▶ [Work task]:
In the records below, the line with "Click the Japan column header" opens the range and the line with "has width=836, height=717." closes it; print that range exactly and nothing else.

▶ [Data excerpts]:

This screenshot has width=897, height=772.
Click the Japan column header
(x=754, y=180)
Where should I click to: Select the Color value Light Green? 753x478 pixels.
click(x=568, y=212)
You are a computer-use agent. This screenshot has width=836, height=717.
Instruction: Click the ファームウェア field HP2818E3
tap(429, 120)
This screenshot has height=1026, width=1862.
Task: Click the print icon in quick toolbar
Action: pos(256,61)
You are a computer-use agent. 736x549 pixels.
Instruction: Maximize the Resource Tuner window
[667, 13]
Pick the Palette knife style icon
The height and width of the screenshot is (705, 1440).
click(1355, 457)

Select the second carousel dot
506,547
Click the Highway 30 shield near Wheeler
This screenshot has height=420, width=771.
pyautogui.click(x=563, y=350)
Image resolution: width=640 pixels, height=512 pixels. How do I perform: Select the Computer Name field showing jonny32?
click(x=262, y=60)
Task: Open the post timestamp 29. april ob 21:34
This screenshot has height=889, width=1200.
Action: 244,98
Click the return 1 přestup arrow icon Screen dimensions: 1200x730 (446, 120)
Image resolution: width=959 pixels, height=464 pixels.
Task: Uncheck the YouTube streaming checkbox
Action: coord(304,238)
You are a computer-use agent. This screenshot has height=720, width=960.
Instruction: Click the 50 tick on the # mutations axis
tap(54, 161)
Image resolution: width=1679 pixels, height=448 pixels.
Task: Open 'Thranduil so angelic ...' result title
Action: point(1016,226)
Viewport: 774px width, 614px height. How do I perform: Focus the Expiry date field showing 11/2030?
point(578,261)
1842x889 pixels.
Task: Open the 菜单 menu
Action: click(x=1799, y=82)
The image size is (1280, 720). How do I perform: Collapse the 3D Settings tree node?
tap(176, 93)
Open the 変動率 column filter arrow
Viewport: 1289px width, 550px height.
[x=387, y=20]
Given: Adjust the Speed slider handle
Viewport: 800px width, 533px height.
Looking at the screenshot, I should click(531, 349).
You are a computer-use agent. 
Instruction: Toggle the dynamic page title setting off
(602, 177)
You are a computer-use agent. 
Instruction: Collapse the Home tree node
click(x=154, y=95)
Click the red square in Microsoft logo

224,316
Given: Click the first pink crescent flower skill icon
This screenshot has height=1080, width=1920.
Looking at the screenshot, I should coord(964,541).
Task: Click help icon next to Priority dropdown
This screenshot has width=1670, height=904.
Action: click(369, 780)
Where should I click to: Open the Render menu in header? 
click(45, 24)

▶ [Exercise result]:
Click the Japan column header
(x=754, y=180)
Where should I click to: Select the Color value Light Green? 753x478 pixels.
click(x=568, y=212)
You are a computer-use agent. This screenshot has width=836, height=717.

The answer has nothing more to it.